I knew it was coming, even expected it to happen sooner than it did, but here it is… I’m getting all pissy about being home ~ most days by myself ~ and being expected to be all Suzy Homemaker.
Sure, other than major decluttering projects like reorganizing the pantry, or sorting through the cabinets for overstocked cans of green beans, and pulling old, frayed towels out of the hall closet, I don’t have much to do around here.
But, damn would it kill people to pick up their folded clothes off the couch? Do I have to deliver the freshly laundered stacks too?
Doesn’t anyone else know how to shovel cat poop out of a litter box, or open a door to let out two pee deprived dogs?
Seriously, if I have to pick another dinner menu I. will. scream. I don’t know what you people want to eat cuz you won’t tell me, even when I ask! I could use a little help here! Telling me ‘I don’t care, anything…’ is not helping! The threat of Brussels sprouts and liver is not idle. I need to just fix what I want to eat, if they’re hungry enough they won’t starve.
Granted Hubs has been good about occasionally clearing the dirties away after dinner, and I don’t even have to ask. Gawd, I hate loading the dishwasher with food-caked plates. And, he will bring in baskets of clothes for me to fold ~ gee thanks, hon.
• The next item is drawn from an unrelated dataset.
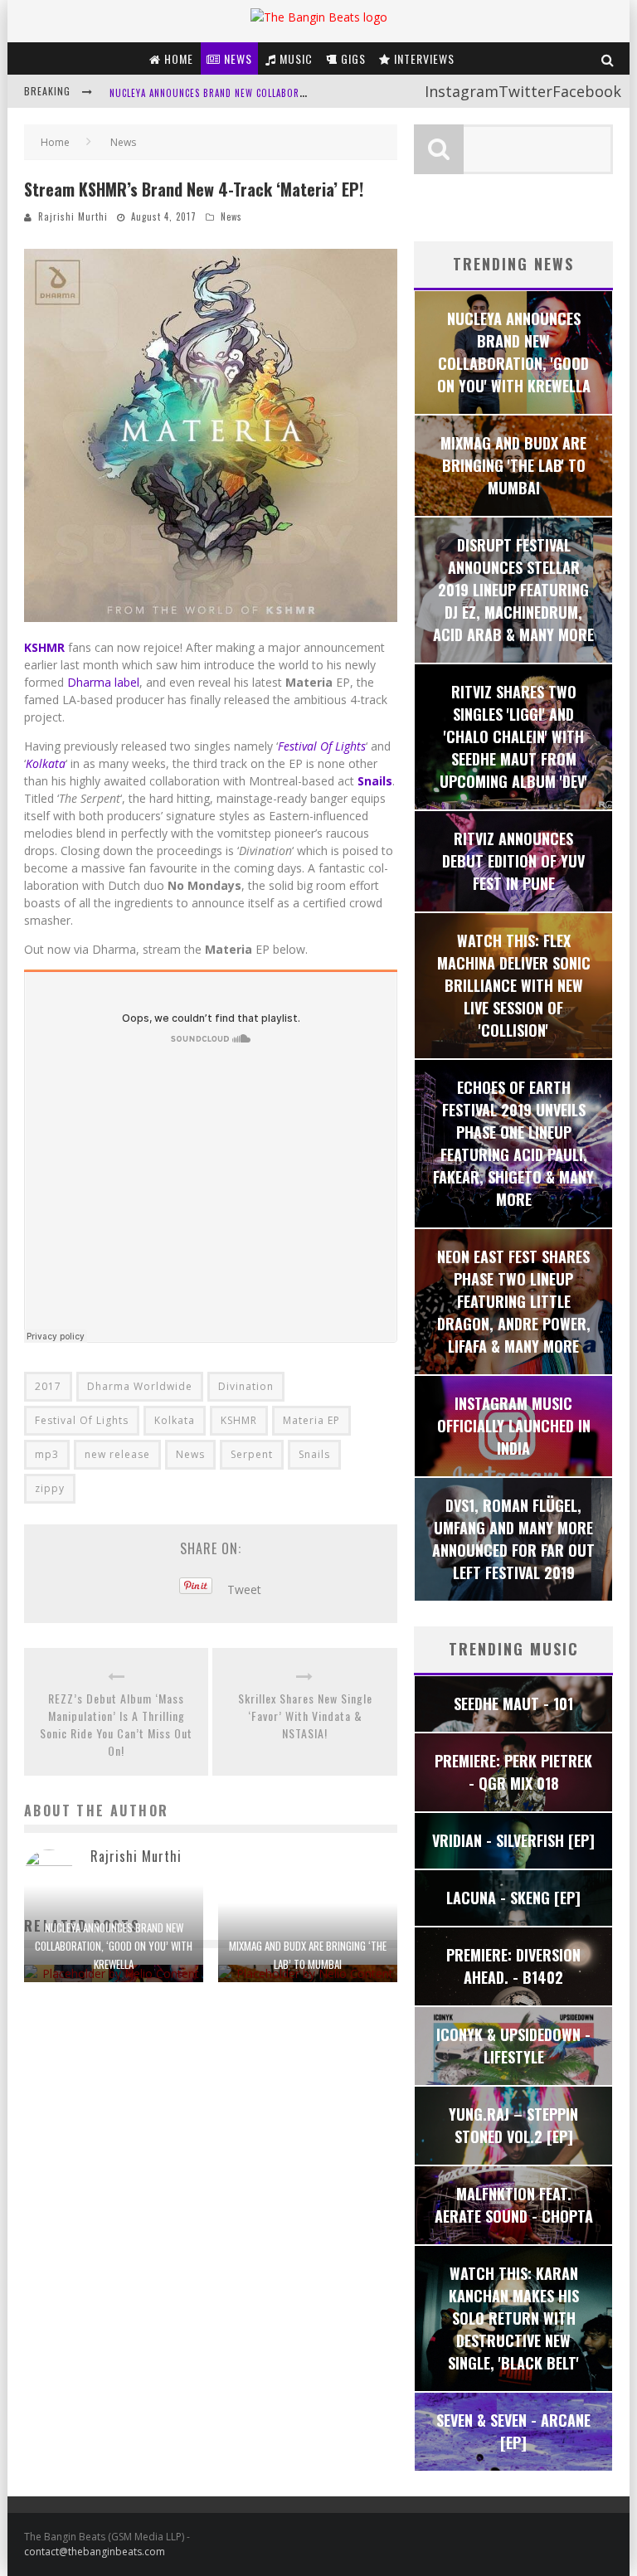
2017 (48, 1386)
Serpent (252, 1454)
Before you label me a whiner, it’s not that I’m complaining about the work. It has to be done. It’s the expectation that it’s all mine to do. That just because I’m here, these tasks, these same jobs that needed doing when I was working outside the home, are now my sole responsibility when they were, more or less, shared before.
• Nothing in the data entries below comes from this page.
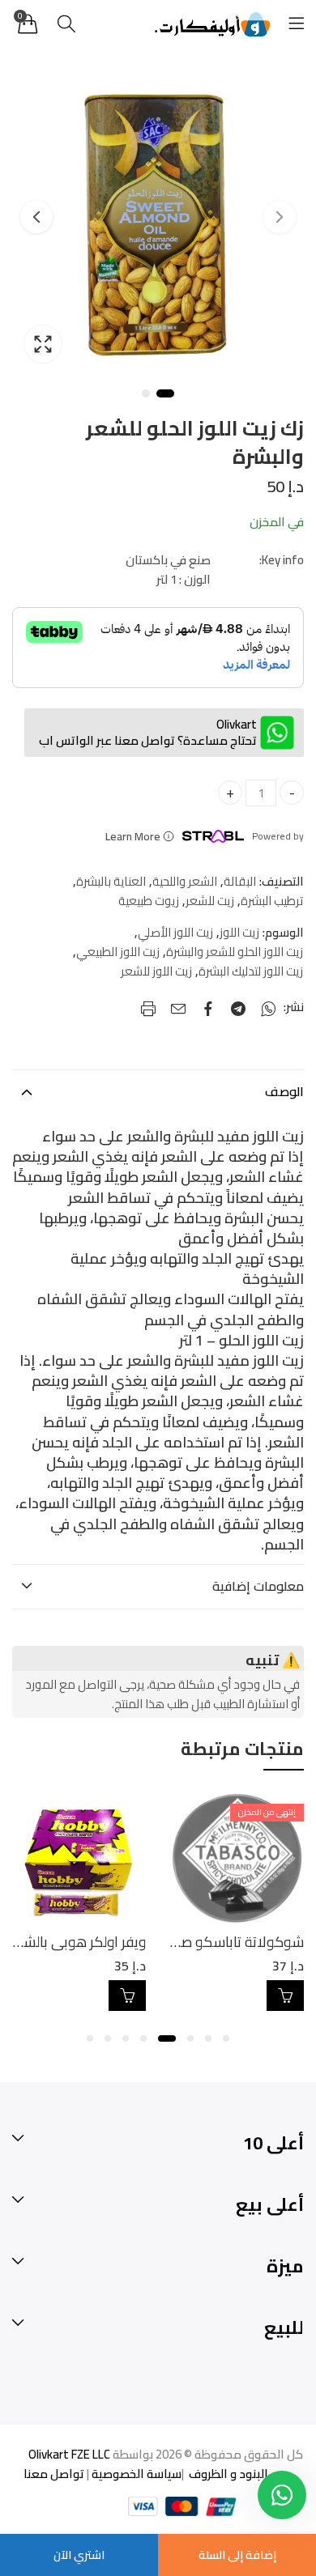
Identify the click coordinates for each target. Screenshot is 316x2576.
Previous (279, 217)
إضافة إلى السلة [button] (127, 1995)
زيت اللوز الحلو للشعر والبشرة (234, 952)
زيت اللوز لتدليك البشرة (251, 971)
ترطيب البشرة (272, 901)
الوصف (284, 1091)
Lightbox (43, 344)
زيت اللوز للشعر (156, 971)
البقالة (240, 881)
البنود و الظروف (227, 2473)
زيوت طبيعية (148, 901)
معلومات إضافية (258, 1586)
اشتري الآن (79, 2554)
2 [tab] (146, 393)
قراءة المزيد (285, 1995)
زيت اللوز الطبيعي (118, 952)
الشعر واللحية (184, 881)
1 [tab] (165, 393)
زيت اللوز (239, 932)
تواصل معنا (53, 2473)
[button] (226, 2038)
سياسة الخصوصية (135, 2473)
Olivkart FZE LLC (69, 2454)
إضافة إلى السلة (237, 2554)
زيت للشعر (210, 901)
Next (36, 217)
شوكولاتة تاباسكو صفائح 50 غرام (205, 1941)
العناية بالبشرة (111, 881)
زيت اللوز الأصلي (175, 932)
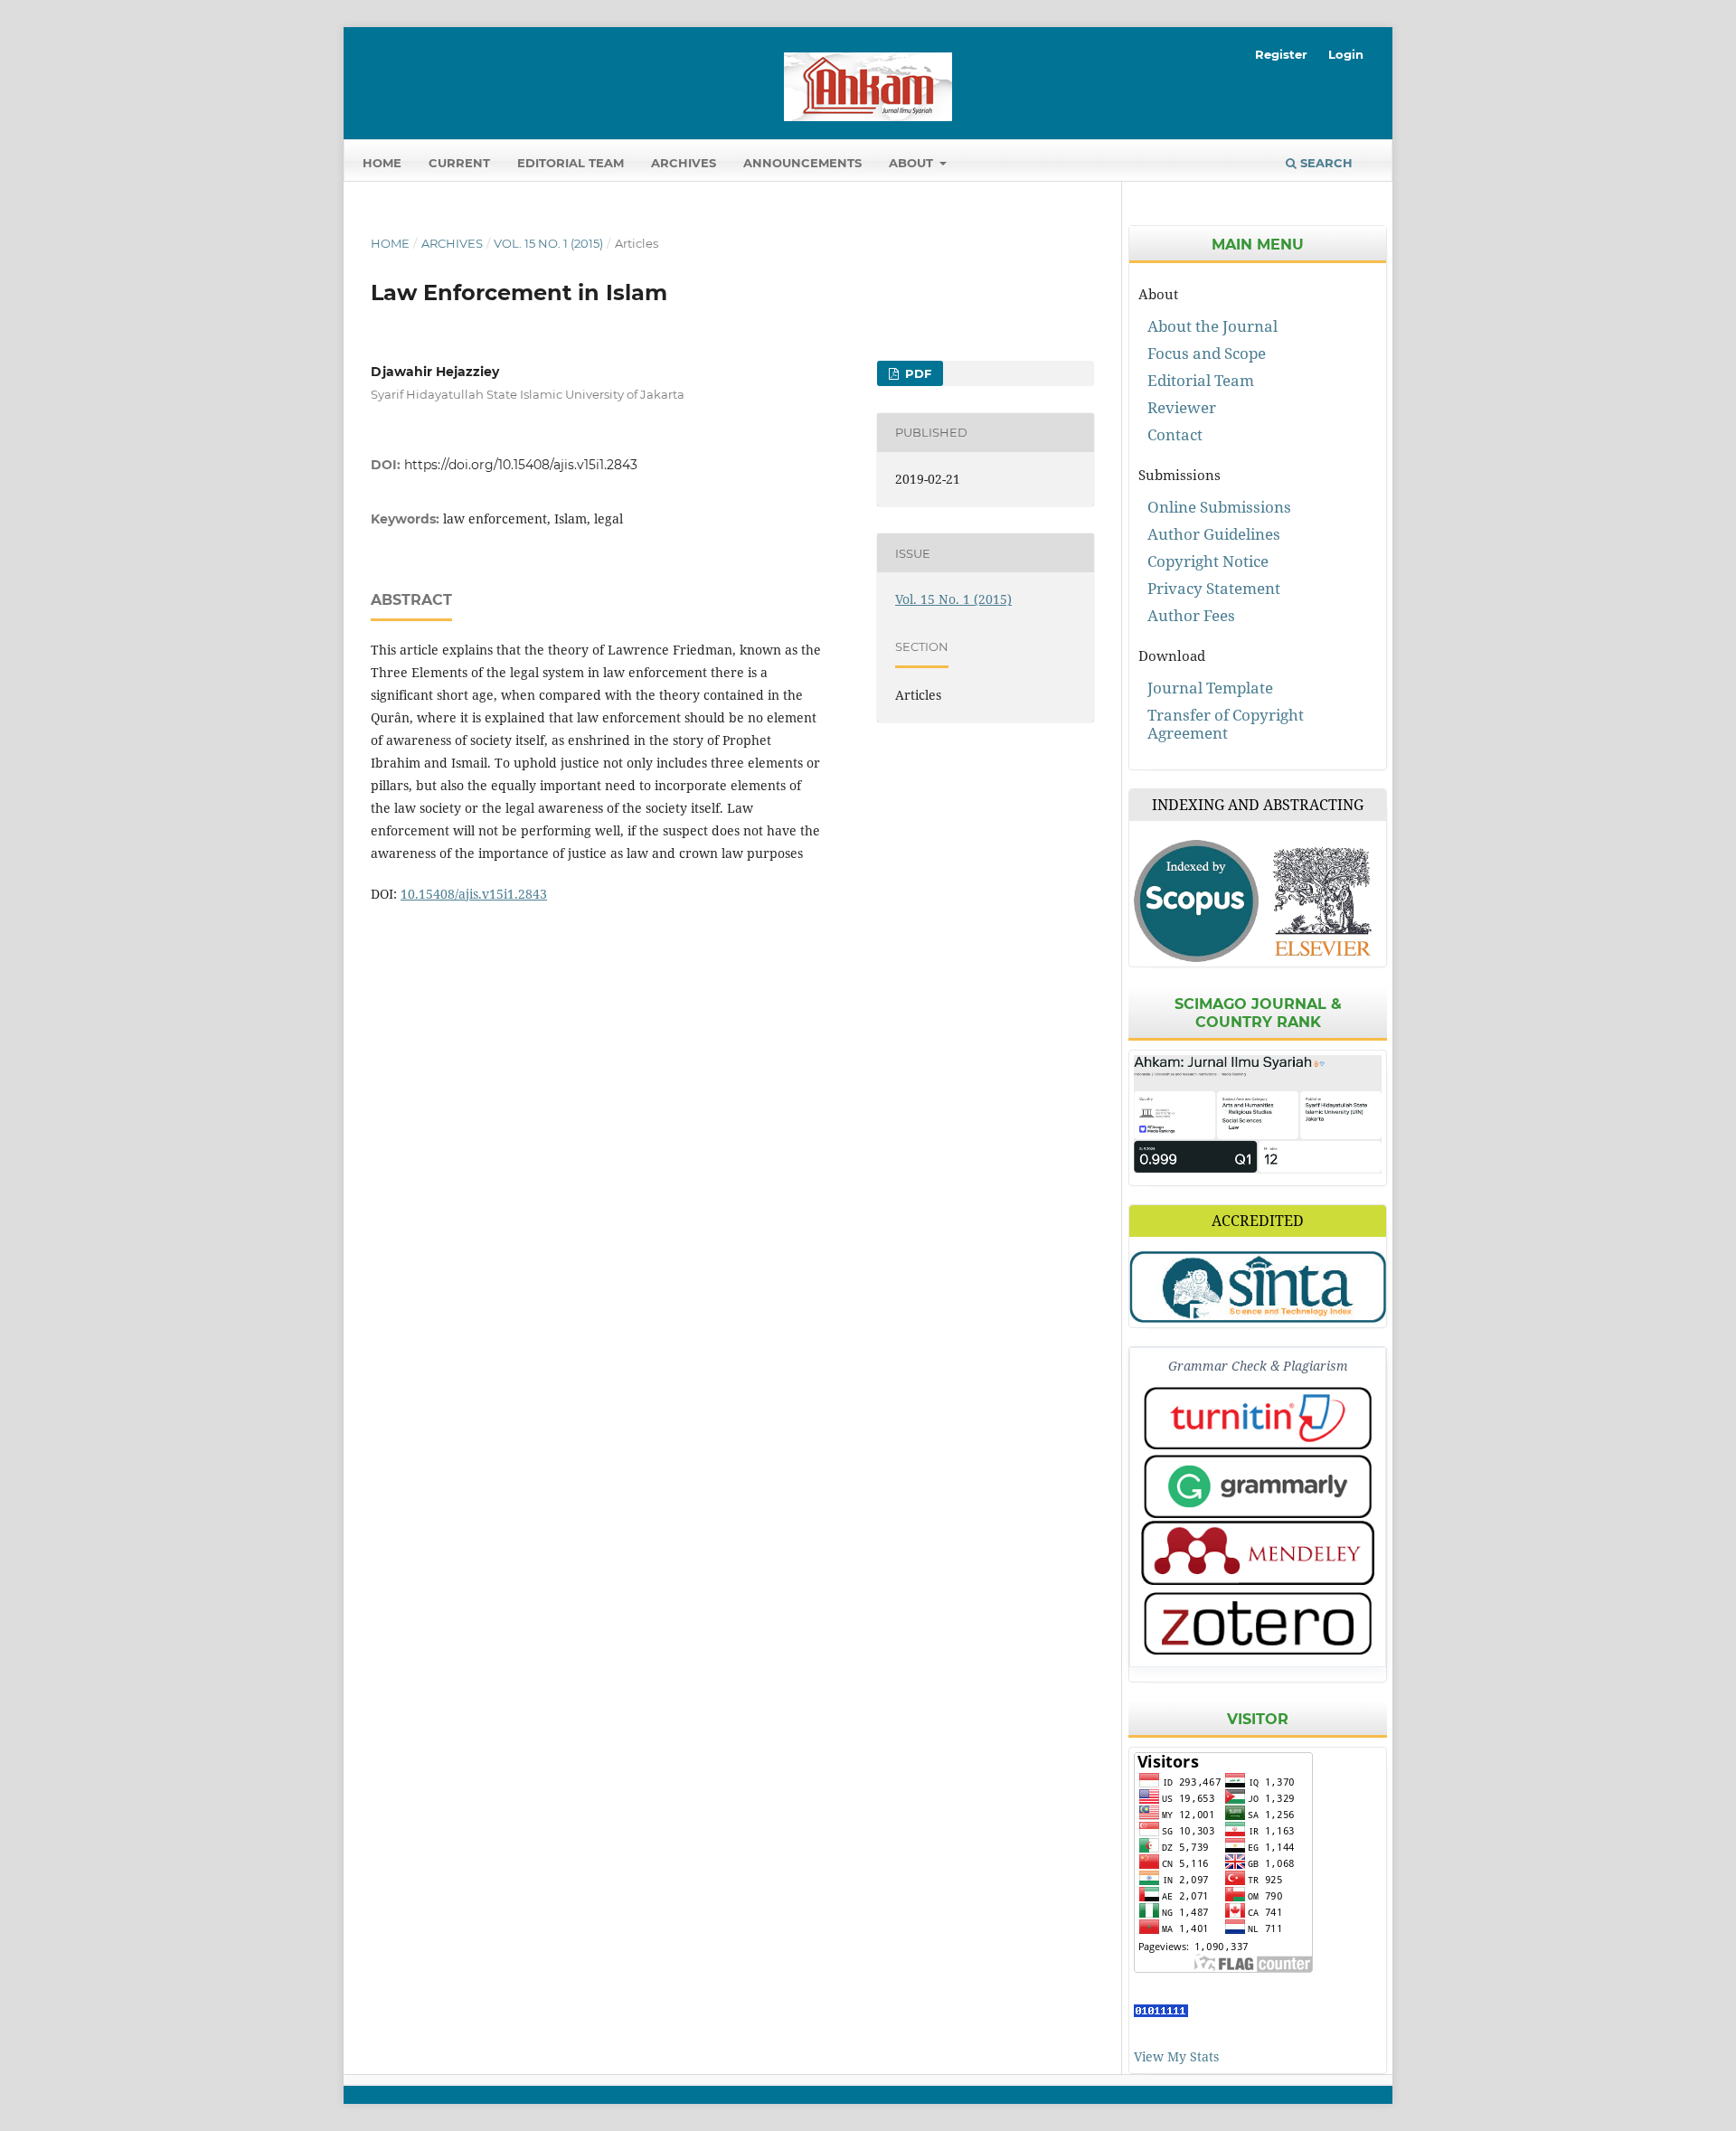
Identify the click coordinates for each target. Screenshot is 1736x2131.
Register (1281, 54)
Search (1325, 163)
I would like the chance to do something I find enjoyable without having to also endure stink eyes and all that huffing because the dishes are still in the sink or a load of clothes is cooling off in the dryer. If you don’t have clean underwear that’s your problem for not taking it to the laundry room. Start a load yourself!
Oh yeah, get up and get your own damn glass of water, your legs ain’t broke!